Молодая женщина выехала из-за скирды и с беспокойством огляделась по сторонам.
– Ты как думаешь, рига не может загореться? – спросила она.
– Джан Когген, как по-вашему, рига не может загореться? – переспросила другая женщина стоявшего поблизости человека.
– Теперь-то уж нет, я думаю, можно не опасаться. Вот ежели бы та скирда загорелась, тогда и риге не уцелеть… А так бы оно и было бы, коли б не этот молодой пастух, вон он сидит на той самой скирде и молотит своими длинными ручищами, ровно твоя мельница.
– И как ловко орудует, – сказала всадница, глядя на Габриэля через свою плотную шерстяную вуаль. – Я бы хотела, чтобы он остался у нас пастухом.

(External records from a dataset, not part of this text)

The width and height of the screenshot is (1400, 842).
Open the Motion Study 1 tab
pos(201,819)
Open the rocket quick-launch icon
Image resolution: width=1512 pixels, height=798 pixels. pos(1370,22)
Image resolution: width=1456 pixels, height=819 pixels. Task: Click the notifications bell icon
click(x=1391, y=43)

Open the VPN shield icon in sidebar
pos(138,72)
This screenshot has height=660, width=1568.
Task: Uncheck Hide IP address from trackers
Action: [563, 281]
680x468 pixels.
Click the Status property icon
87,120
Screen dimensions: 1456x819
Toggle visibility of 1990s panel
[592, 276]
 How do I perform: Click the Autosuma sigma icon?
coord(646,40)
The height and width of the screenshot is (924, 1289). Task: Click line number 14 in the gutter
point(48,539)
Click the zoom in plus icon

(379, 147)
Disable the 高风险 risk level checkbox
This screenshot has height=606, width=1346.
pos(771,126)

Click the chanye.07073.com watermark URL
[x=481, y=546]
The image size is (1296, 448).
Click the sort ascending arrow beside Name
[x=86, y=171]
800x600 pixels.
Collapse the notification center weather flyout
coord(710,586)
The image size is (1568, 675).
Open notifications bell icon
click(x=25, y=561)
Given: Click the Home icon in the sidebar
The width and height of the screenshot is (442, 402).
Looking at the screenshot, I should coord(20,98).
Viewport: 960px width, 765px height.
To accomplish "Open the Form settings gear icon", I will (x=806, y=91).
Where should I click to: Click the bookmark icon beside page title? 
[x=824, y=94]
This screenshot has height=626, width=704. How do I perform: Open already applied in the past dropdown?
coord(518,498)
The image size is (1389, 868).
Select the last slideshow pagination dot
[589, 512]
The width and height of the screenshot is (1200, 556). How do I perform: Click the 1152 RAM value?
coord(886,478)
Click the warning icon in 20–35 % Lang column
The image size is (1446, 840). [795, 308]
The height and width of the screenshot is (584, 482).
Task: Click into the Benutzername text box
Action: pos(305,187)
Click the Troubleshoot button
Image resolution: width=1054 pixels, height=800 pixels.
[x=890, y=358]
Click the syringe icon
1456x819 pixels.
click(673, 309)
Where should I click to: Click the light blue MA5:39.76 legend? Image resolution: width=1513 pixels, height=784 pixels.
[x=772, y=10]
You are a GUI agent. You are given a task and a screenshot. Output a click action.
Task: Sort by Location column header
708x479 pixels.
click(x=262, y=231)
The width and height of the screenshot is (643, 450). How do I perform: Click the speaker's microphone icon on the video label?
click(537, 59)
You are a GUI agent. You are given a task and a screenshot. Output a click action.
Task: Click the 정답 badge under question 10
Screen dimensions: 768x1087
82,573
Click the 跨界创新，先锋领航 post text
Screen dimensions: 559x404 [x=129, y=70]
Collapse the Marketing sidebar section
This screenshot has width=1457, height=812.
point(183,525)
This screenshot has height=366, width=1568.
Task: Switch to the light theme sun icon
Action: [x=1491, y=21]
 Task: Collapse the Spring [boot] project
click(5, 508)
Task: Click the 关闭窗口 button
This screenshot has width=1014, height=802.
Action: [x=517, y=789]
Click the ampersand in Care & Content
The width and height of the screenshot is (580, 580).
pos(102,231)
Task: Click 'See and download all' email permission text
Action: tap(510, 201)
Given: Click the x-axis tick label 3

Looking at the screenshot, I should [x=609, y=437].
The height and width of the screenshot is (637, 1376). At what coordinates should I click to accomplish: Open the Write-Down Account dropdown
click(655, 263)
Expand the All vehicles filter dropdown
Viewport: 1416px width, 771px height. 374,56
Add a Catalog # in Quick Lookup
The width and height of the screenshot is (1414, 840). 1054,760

Кто-нибудь из вас знает, как его зовут?
– Кто ж его знает, никто его здесь никогда не видел.
Укрощенный огонь начал затихать, и Габриэль, убедившись, что ему больше нет надобности восседать на своем высоком посту, собрался слезать.
– Мэриен, – сказала молодая всадница, – ступай туда, он сейчас слезет, и скажи, что фермер хочет поблагодарить его за то, что он нас выручил.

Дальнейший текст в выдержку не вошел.